# [Extracto del documento]
>>>
De tal forma, la Constitución de 1812 fue una Constitución de origen popular. «Las Cortes generales y extraordinarias de la Nación española…», rezaba el Preámbulo, «… de esta Monarquía […] decretan la siguiente Constitución política…». Y la decretaron y sancionaron sin la participación del Rey, pero no en su contra. La Nación, no hay que olvidarlo, combatía por su liberad.
 
Fue, además, una Constitución extensa. Sus 384 artículos la convierten en la más larga de nuestra historia constitucional. Ello se debe a la exhaustiva regulación de los órganos fundamentales, así como del procedimiento legislativo, los mecanismos electorales, la Administración de Justicia o los entes locales y provinciales, dispersando el catálogo de derechos y constitucionalizando preceptos secundarios o variables.
 
Por último, fue una Constitución rígida. Su título X recogía un complejo sistema de reforma, de dificultades prácticas, en aras de conferir estabilidad duradera al texto y evitar modificaciones apresuradas, exigiendo, de acuerdo a mayorías de dos tercios y plazos determinados, unas Cortes para proponer la reforma, otras para examinar la propuesta y unas terceras, con poderes especiales, para aprobarla.

 
3. Contenido.
<<<
# [Datos de localización en capturas de pantalla]
>>>
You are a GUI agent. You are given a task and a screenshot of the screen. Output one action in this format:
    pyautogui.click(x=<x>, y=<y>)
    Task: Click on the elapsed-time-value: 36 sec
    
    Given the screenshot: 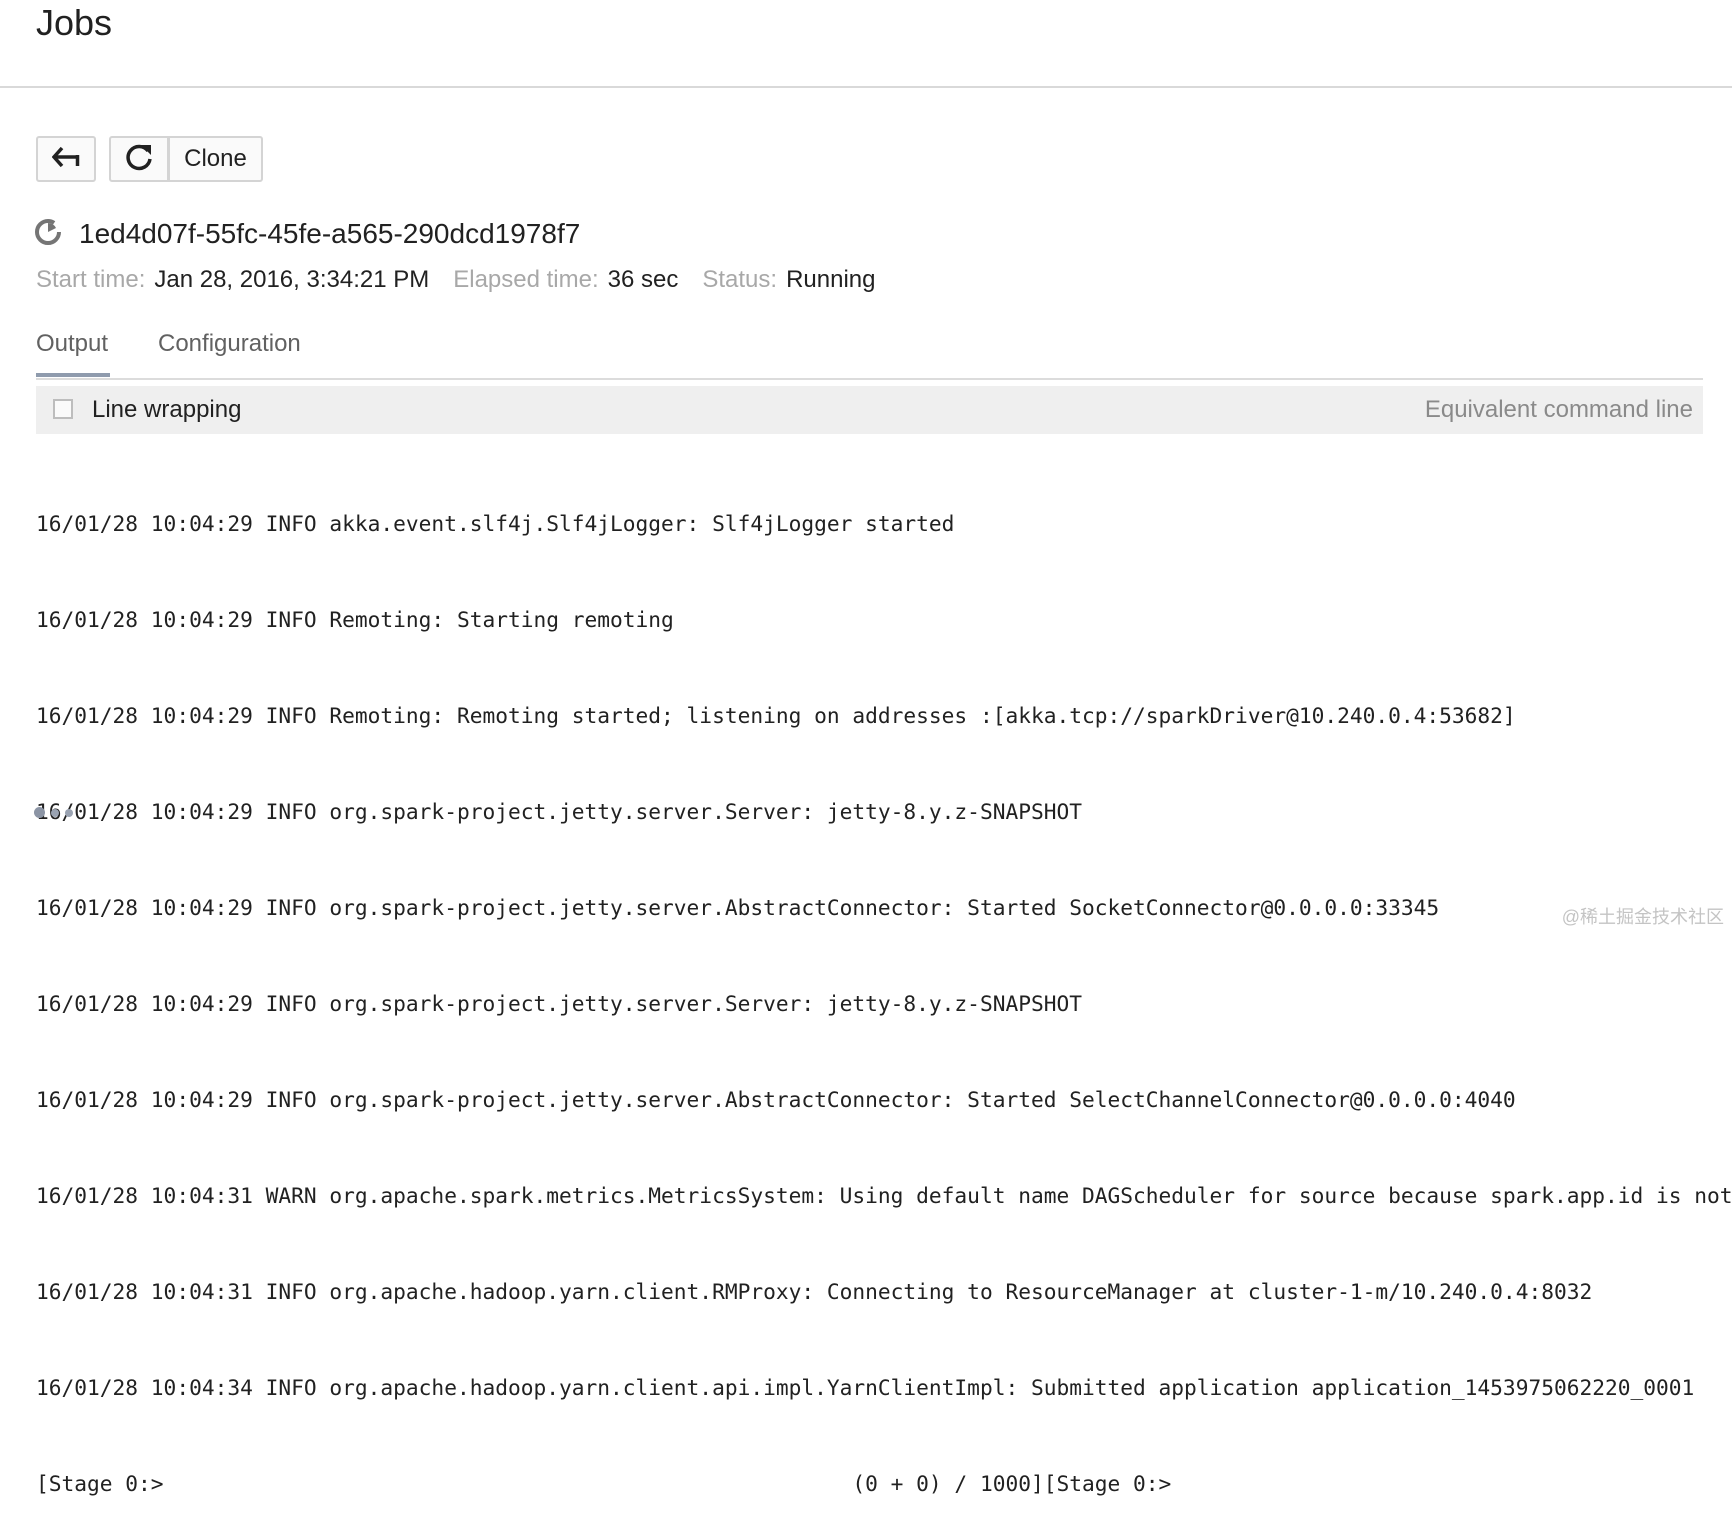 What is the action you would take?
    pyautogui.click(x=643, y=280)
<<<
# [Problema]
Copia de nuevo el fragmento sobre la Constitución de 1812, todo lo que va desde "Fue, además, una" hasta "especiales, para aprobarla.", y cambia "extensa" por "amplia".

# [Respuesta escrita]
Fue, además, una Constitución amplia. Sus 384 artículos la convierten en la más larga de nuestra historia constitucional. Ello se debe a la exhaustiva regulación de los órganos fundamentales, así como del procedimiento legislativo, los mecanismos electorales, la Administración de Justicia o los entes locales y provinciales, dispersando el catálogo de derechos y constitucionalizando preceptos secundarios o variables.
 
Por último, fue una Constitución rígida. Su título X recogía un complejo sistema de reforma, de dificultades prácticas, en aras de conferir estabilidad duradera al texto y evitar modificaciones apresuradas, exigiendo, de acuerdo a mayorías de dos tercios y plazos determinados, unas Cortes para proponer la reforma, otras para examinar la propuesta y unas terceras, con poderes especiales, para aprobarla.